Looking ahead to next season, 25 September 2006 marks
the hundredth anniversary of the birth of Russian
musical giant Dmitri Shostakovich. International
commemorations have been planned, but this season,
birthday festivities in North America have already
begun.
The Chamber Music Society of Lincoln Center begins its
celebration this fall, as it offers up an October
weekend of Shostakovich sonatas, duets, trios, quintets
and his CONCERTO NO. 1 FOR PIANO, TRUMPET AND STRINGS
at Alice Tully Hall.
Next spring, the Seattle Symphony presents its
"Shostakovich Uncovered II" festival with concerts
scheduled from March through April. Highlights of the
series are: Gerard Schwarz conducts SYMPHONY NO. 5 in a
combined-concert with the visiting Russian National
Orchestra, and Mstislav Rostropovich directs a program
of the composer’s works paired with the music of his
countryman Sergei Prokofiev.
March 2006 brings more Shostakovich to the East and
West Coasts. Valery Gergiev offers a New York City
first through Lincoln Center’s "Great Performers"

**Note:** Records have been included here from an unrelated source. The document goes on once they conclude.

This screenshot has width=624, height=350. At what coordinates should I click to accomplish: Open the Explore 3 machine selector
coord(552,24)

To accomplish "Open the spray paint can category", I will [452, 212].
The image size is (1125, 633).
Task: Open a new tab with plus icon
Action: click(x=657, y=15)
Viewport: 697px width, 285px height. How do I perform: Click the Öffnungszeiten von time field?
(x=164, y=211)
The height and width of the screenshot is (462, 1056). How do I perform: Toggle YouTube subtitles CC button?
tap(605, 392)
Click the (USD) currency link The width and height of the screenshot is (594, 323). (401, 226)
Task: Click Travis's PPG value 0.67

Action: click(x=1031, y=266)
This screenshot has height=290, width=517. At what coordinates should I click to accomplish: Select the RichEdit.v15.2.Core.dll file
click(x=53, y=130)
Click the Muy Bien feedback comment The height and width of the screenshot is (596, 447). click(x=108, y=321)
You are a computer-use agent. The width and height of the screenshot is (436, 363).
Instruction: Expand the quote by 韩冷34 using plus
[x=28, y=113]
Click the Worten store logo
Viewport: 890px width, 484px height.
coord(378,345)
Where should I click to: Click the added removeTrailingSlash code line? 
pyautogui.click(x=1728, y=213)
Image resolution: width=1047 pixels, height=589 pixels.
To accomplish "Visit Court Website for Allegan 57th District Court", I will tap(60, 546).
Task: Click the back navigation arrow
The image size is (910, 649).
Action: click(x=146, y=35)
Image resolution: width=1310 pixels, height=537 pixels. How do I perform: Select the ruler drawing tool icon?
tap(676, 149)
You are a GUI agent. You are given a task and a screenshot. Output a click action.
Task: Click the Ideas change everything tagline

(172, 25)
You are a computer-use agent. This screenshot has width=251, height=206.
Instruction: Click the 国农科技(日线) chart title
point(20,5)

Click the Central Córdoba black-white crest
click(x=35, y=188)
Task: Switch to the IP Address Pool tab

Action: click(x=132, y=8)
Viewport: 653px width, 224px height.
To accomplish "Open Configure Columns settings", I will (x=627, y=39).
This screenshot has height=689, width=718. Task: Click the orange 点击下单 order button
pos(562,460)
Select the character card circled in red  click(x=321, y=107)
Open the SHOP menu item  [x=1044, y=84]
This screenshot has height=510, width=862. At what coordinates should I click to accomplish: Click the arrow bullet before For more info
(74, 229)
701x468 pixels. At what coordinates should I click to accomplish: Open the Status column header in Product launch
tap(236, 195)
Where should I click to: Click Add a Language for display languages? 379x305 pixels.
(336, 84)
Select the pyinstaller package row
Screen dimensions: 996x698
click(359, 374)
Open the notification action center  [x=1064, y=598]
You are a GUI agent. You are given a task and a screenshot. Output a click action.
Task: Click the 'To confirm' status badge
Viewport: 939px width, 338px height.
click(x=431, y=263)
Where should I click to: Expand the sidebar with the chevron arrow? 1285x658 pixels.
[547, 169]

series. Gergiev leads the Kirov Orchestra of the
Mariinsky Theatre and the Rotterdam Philharmonic in the
series "A Creative Path" — the beginning of a
two-season complete survey of Shostakovich’s 15
symphonies. At the San Francisco Symphony, Rostropovich
conducts its series devoted to the composer.
In April and May, "Great Performers" audiences will
also be treated to all 15 Shostakovich string quartets
played by the Emerson String Quartet, with five
concerts at Alice Tully Hall. And deep in the heart of
Texas, the Da Camera of Houston rounds out its season
with a tribute to one of the most influential and
popular composers of the 20th century.
Recent Shostakovich activities include: the Bolshoi
Ballet’s US premiere of THE BRIGHT STREAM at Lincoln
Center, and a new catalogue of works published by
International Muzikverlage Hans Sikorski.
-=-=-=-=-=-
US Premiere
2121/3221/timp.perc.glock.xyl/cel.pf/str
Alexei Ratmansky, choreographer
Bolshoi Ballet/Klinichev
25 July 2005; Lincoln Center, New York City
-=-=-=-=-=-
Review
Dmitri Shostakovich
THE BRIGHT STREAM
(The Limpid Stream)
Comedy-ballet in Three Acts
THE BRIGHT STREAM...was first done in 1935, to a
brightly appealing score by Shostakovich and
choreography by Fyodor Lopukhov, then a famous,
progressive figure in Russian ballet. But Pravda,
meaning Stalin, hated it; it disappeared from the
stage, and it was revived only in 2003 by Alexei
Ratmansky, the Bolshoi’s new artistic director.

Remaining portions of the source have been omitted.